University
Tyrone Washington, a professor in the College of Education and Health Professions, is the principal investigator on the three-year grant.
Loss of muscle mass often results from significant trauma, such as injuries sustained from stepping on an improvised explosive device on the battlefield, compression injuries from a car accident, and some resective surgeries, such as tumor removal.
Professor Tyrone Washington from the Faculty of Education and Health Professions was recently awarded a R15 grant of $434,793 from the National Institutes of Health to research ways to promote recovery after devastating events such as this one.
Washington, an associate professor of exercise science in the School of Health, Human Performance and Recreation, is the principal investigator on the three-year grant.
Collaborators include fellow exercise science professors Nicholas Green and Kevin Mrak, and Jeff Wolchok, chair of the University of Alberta Department of Biomedical Engineering. Students will also contribute significantly to the project, receiving unique, hands-on training in advanced biomedical research.
“Receiving funding from the NIH is an exciting milestone as it fuels a long-held passion for understanding skeletal muscle regeneration, an area I have been dedicated to exploring since 2001,” Washington said.
He is grateful to have met Walchok at the President's Dinner for New Faculty in 2011, when Walchok introduced Washington to volumetric muscle loss, a more severe type of muscle injury that does not fully regenerate.
“This opportunity will allow me to delve deeper into the science that I have always believed has the potential to be transformative in regenerative medicine,” Washington added.
Current treatments for volumetric muscle loss cap muscle recovery at about 80 percent, limiting normal daily activities for extended periods of time. Washington and Wolchok have been investigating new ways to extend this cap by combining surgical repair with physical exercise approaches.
The NIH grant will leverage these combined approaches to improve current treatment paradigms and enhance recovery and long-term physical function after volumetric muscle loss injuries.
Washington became interested in muscle regeneration while working as a graduate student in the lab of James Carson, who is now Director of the Huffines Institute for Sports Medicine and Human Performance and a professor at Texas A&M University. He was mentored by some of the most renowned scientists in the field of muscle biology. Washington became deeply immersed in Carson's research on muscle plasticity, which is defined as the ability of a particular muscle to change its structural and functional properties in response to given environmental conditions.
“Through this training, I developed a passion for all things muscle, and specifically skeletal muscle regeneration,” Washington said. “My dissertation really looked at the role of the inflammatory cytokine interleukin-6 (IL-6) in skeletal muscle hypertrophy and skeletal muscle regeneration, so this has been an interest of mine for a long time.”
Carson said he was thrilled to hear the news of his NIH funding in Washington. “One of the true joys of being a professor is watching the success of former students over the years,” he said. “Tyrone was one of the first students to work with me when I was just starting my lab as an assistant professor at the University of South Carolina.
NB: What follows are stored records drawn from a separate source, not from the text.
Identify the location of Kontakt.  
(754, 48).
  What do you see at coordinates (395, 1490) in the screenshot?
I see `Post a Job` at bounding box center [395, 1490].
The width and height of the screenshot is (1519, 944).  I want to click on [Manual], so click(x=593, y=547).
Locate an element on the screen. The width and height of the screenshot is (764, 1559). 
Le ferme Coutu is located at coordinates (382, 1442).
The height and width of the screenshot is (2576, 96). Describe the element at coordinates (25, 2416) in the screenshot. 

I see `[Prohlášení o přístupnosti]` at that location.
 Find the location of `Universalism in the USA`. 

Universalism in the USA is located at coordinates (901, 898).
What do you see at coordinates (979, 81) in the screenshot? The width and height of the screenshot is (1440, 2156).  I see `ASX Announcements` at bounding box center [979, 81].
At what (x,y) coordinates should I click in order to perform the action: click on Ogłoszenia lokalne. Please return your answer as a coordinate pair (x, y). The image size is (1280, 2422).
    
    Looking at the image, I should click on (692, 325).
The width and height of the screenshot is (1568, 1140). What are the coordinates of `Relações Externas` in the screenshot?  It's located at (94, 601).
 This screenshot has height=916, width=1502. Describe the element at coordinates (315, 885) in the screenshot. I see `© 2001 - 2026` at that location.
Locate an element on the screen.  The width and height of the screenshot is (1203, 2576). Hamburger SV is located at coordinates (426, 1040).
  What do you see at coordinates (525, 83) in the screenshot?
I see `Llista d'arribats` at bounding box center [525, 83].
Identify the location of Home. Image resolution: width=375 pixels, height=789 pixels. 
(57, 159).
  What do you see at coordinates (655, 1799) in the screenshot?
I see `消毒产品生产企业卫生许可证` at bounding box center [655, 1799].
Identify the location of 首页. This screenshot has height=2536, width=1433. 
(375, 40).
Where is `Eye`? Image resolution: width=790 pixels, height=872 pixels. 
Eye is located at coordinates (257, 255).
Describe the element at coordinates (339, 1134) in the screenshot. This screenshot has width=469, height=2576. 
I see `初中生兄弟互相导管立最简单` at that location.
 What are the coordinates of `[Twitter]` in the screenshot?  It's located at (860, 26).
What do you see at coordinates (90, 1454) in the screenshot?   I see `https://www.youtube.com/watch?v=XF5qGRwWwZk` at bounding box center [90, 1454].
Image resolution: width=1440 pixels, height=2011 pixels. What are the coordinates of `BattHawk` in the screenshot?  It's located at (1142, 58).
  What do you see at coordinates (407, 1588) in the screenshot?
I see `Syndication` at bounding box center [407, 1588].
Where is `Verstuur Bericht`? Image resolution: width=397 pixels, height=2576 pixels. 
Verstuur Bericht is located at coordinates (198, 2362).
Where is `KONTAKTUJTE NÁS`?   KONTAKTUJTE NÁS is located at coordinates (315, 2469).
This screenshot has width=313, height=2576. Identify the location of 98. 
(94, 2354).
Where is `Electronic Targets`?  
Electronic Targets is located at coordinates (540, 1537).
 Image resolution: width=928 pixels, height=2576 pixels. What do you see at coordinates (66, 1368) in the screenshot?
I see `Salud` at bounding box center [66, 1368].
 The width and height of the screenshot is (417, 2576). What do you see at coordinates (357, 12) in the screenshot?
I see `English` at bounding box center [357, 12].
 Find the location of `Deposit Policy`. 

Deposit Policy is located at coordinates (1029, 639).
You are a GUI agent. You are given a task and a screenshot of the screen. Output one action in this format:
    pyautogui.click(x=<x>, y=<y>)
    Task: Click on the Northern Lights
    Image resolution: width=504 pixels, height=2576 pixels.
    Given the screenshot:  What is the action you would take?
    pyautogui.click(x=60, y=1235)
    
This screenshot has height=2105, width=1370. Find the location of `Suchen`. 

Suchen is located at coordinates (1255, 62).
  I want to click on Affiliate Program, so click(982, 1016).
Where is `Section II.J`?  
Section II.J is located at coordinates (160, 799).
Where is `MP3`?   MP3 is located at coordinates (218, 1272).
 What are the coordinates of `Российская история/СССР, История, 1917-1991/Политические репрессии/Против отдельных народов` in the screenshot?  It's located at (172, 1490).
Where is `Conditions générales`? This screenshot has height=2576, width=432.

I don't know why, but I'm very grateful that he took a chance on an unproven advisor. We went on to form a great team and guided him through his PhD and published many impactful papers.”
Carson noted that funding from the NIH is highly competitive, and proposed projects and investigators are rigorously reviewed by a committee of established experts. “The award of NIH funding to Tyrone is a valid validation of his research stature and accomplishments, and demonstrates his ongoing efforts to develop and produce impactful research for the foreseeable future,” he said.
Nicholas Green, director of the University of Arkansas Exercise Science Research Center, has worked with Washington since 2013. He praised Washington's research and achievements. “As a biomedical researcher, NIH funding is considered one of the ultimate barometers of professional success,” Green said. “Since joining the University of Arkansas faculty, Tyrone has worked tirelessly and diligently to develop a research program and to nurture the undergraduate and graduate students he has worked with.”